You are here

Inquiry about MPI-Rosetta: Issue with -nstruct Parameter

2 posts / 0 new
Last post
Inquiry about MPI-Rosetta: Issue with -nstruct Parameter
#1

Subject: Inquiry about MPI-Rosetta: Issue with -nstruct Parameter

Hello Rosetta community,

My name is Serena, and I have a question regarding the MPI-Rosetta forum. I hope to articulate my issue clearly.

I am using a CPU with 14 cores and 28 threads. I have downloaded the mpi-rosetta application. When running an APP with the -nstruct parameter, such as the antibody_h3 app, I often encounter a problem. After the run completes, there are no apparent error messages, but despite specifying -nstruct as 100, I only get around 20+ pdb files generated. 

The runtime duration also seems off. According to the literature, the expected runtime should be several days, but my runs typically complete in approximately 1-2 hours. I have experimented with various parameters, including 10, 20, 100, and 1000. When testing with parameters up to 20, the results seem somewhat normal, and I can barely obtain around 10 structure files. However, when I increase the parameter beyond 20, the runs essentially finish with a maximum of 20+ structures. Is it a memory issue, or could there be another problem? I checked the Rosetta forum but couldn't find a specific reason.

I am curious to know if this is normal behavior or if there might be a specific reason causing this discrepancy. Your assistance in understanding and resolving this issue would be greatly appreciated.

Thank you,
Serena

Post Situation: 
Wed, 2024-01-24 00:59
serena

If you're giving the mpirun command the directive to run on ~28 processes, and you only end up with ~20 outupt structures, my guess is that there's some issue which  causes premature termination after ~1 output structure, which crashes the whole run before all the processors can move on to the next structure. That's supported by the fact that you're seeing it finish after 1-2 hours, rather than the full expected run.

One would hope that something is being printed to the tracer output. One possibility is that if it's a hard crash, the program might be killed before it is able to flush all the output to the file. One potential way of accounting for this is to run the program with output directly in the terminal, without redirecting it at all. This should cause all the output to be printed immediately, and if there is any error messages, they'll be visible. Rosetta should print something when it crashes, or if it's exiting "successfully" but prematurely, there should be a clear message to that effect as well.

The other thing to check for is to look into your MPI system and job running system, to see if there's any way you can get extra diagnostic information from them. It could be the MPI job launching system which is cancelling your job.

 

A final note, likely unrelated: Rosetta tends to be CPU-limited. When you have hyperthreading enabled (14 physical cores but 28 threads) that tends to work best when the processes are either IO limited, or if they're doing different sorts of work (e.g. one job doing floating point calculations while the other does integer-based work.) If both are CPU-limited and doing the same sort of work, you don't get the scaling you expect. So when running Rosetta calculations, you typically want to scale things based on physical CPU numbers, rather than the number of availible hyperthreads. (Though you can run some tests to see how your particular CPU and protocol combination behaves.)

# # #

Goal of the exercise: Reproduce the forum thread starting at "The runtime duration" and ending at "be greatly appreciated.", editing it so that "literature" becomes "documentation". Rely solely on the forum thread above.

[Stored records]
# # #

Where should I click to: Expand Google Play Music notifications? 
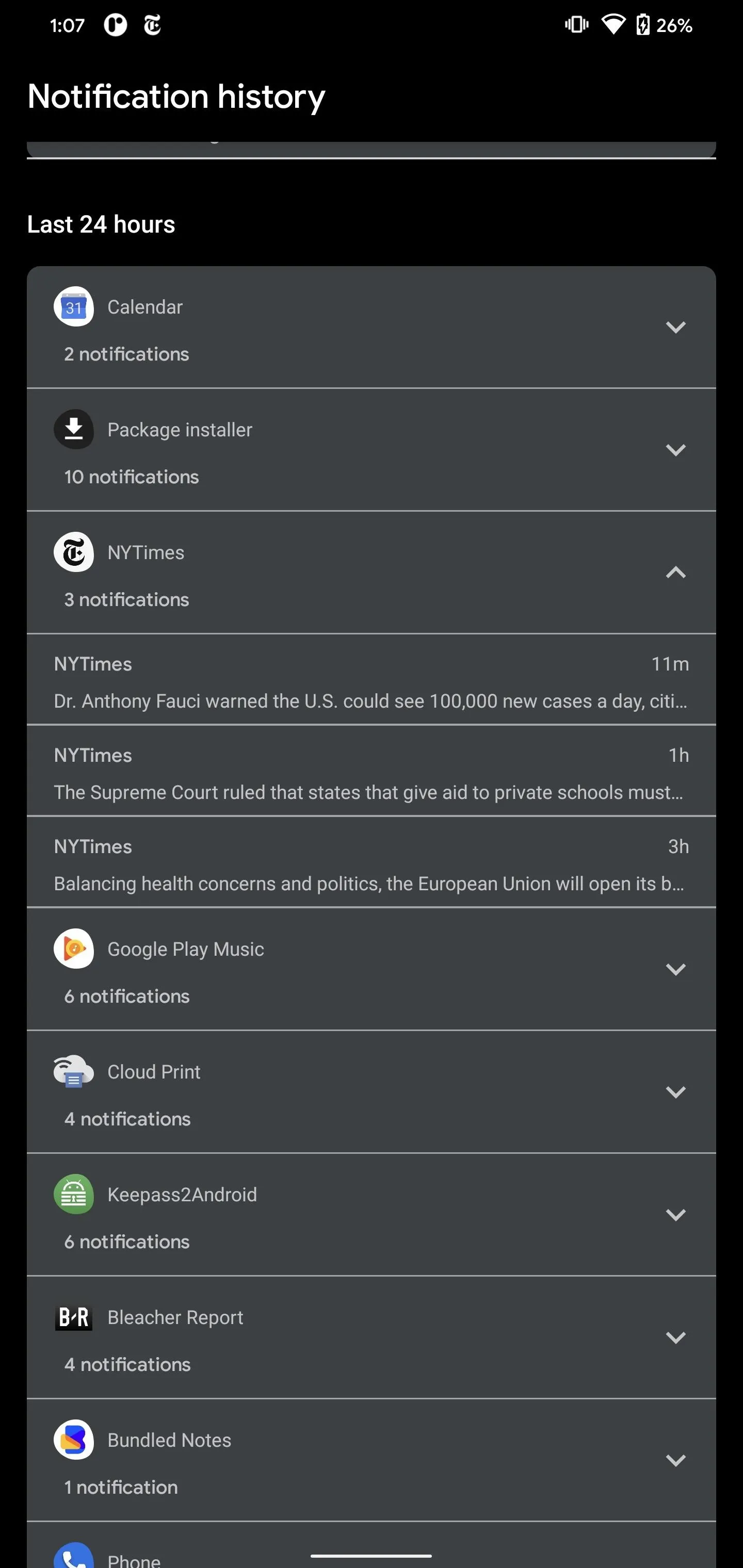coord(675,970)
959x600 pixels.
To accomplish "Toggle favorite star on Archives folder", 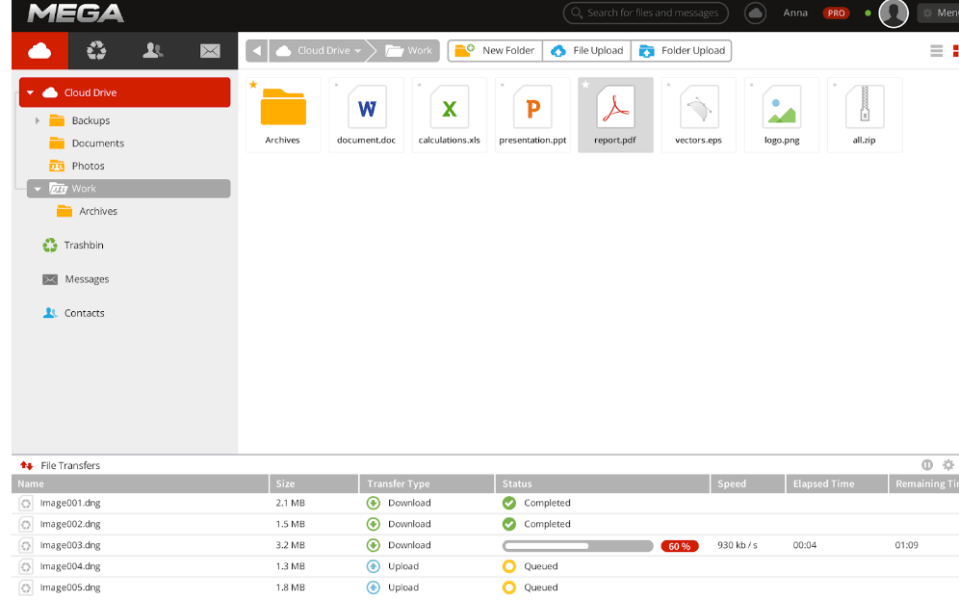I will coord(253,85).
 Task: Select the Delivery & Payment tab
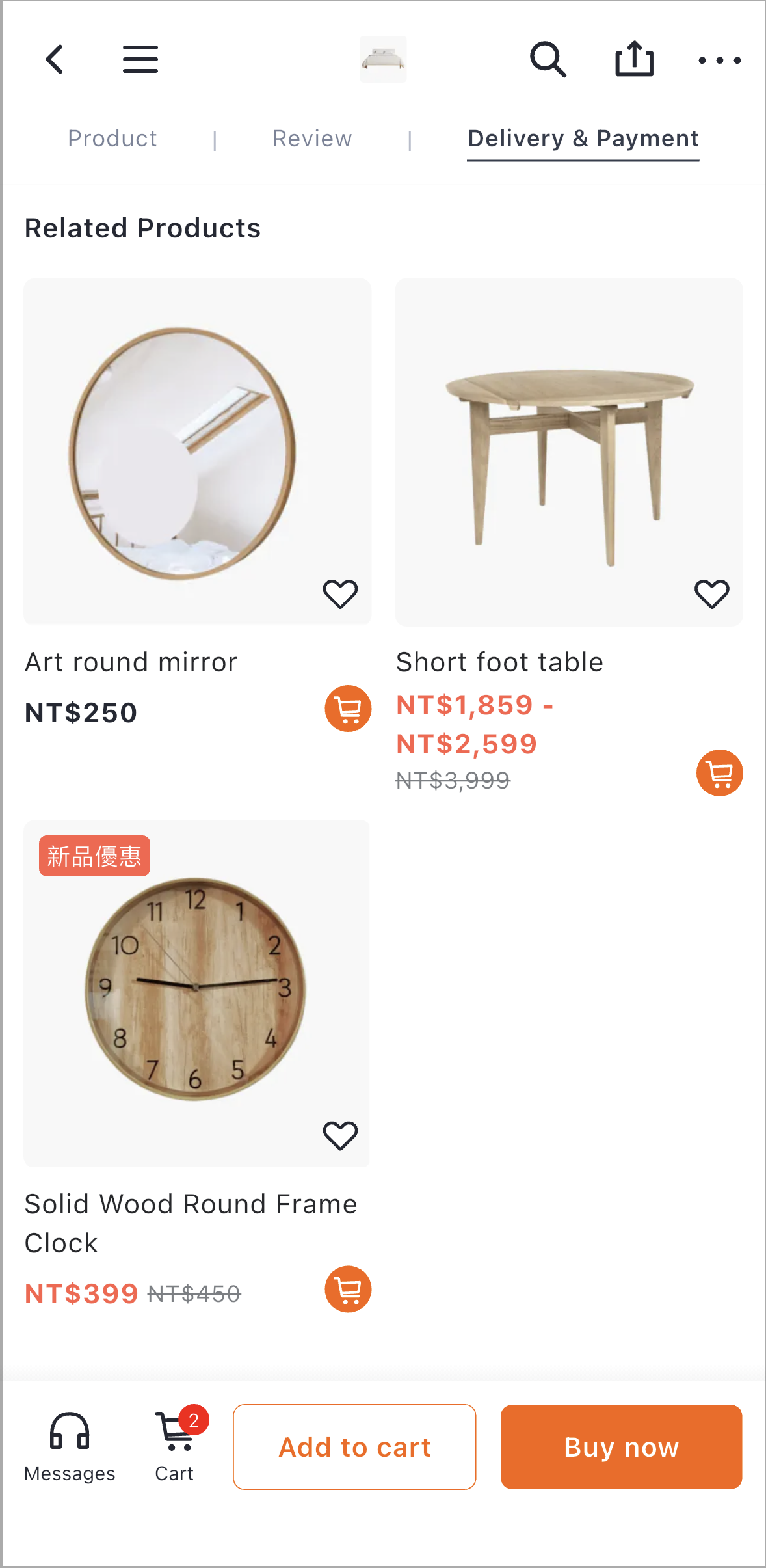[x=583, y=139]
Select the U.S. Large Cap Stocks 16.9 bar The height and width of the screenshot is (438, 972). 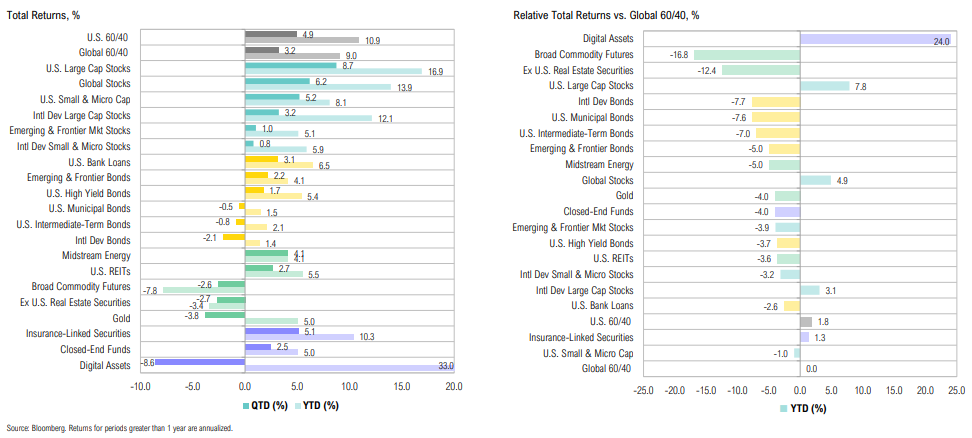333,71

# # #

Answer space:
The runtime duration also seems off. According to the documentation, the expected runtime should be several days, but my runs typically complete in approximately 1-2 hours. I have experimented with various parameters, including 10, 20, 100, and 1000. When testing with parameters up to 20, the results seem somewhat normal, and I can barely obtain around 10 structure files. However, when I increase the parameter beyond 20, the runs essentially finish with a maximum of 20+ structures. Is it a memory issue, or could there be another problem? I checked the Rosetta forum but couldn't find a specific reason.

I am curious to know if this is normal behavior or if there might be a specific reason causing this discrepancy. Your assistance in understanding and resolving this issue would be greatly appreciated.